Even so, the court has not ruled on the scope of the Second Amendment since 1939, and the timing might be right for gun-rights supporters given the court's conservative drift and its newest justices, John G. Roberts Jr. and Samuel A. Alito Jr. A favorable ruling would be "the building block we've been fighting for 30 years," Gottlieb said.
Last spring, the federal appeals court in Washington struck down the district's 30-year-old handgun ban, moving the city's government to appeal to the Supreme Court. The decision to appeal troubled many gun-control supporters, who worried that the case would finally provide the kind of unstoppable legal weapon that activists such as Gottlieb have long sought.
But lawyers for the city and its mayor, Adrian M. Fenty, said they had no choice but to seek an appeal, saying their responsibility was to the district, not the nation as a whole. The question will be whether the court's ruling will have applicability beyond Washington.
"At a minimum, I think a favorable decision would mean that people have a right to keep functional firearms, including handguns, shotguns and rifles, in their homes for self-defense," said Clark Neily, a D.C. lawyer representing the plaintiffs who filed suit against the gun ban.

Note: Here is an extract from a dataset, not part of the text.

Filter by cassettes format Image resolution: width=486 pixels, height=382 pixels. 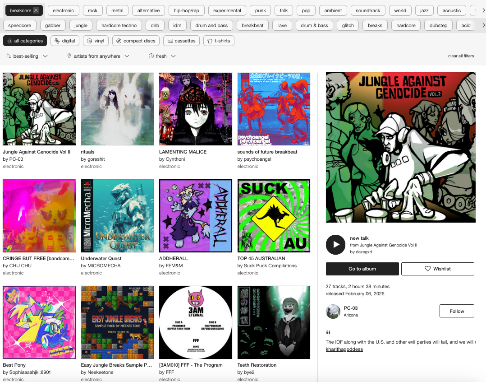pyautogui.click(x=181, y=41)
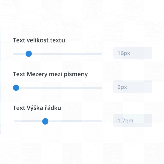
Task: Focus the 1.7em line height input field
Action: [x=133, y=120]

Lawrence Rosenthal, a former deputy corporation counsel in Chicago and now a law professor at Chapman University in Orange, Calif., said, "For localities that have banned handguns, like Chicago, this case is huge."
Throughout the 1990s, gun advocates filed about two legal challenges a year to the city's handgun ban, Rosenthal said. But the city successfully defended its law.
"The gun rights groups have always been hoping to overturn" that decision, Rosenthal said.
Presidential candidate Rudolph W. Giuliani said the justices should strike down the D.C. ban. In a statement, the Republican former mayor of New York City called the appeals court decision "an excellent example of a judge looking to find the meaning of the words in the Constitution, not what he would like them to mean."
But the campaign of Democratic presidential hopeful Barack Obama said that he "believes that we can recognize and respect the rights of law-abiding gun owners and the right of local communities to enact common sense laws to combat violence and save lives. Obama believes the D.C. handgun law is constitutional."
James Oliphant and Michael J. Higgins write for the Chicago Tribune.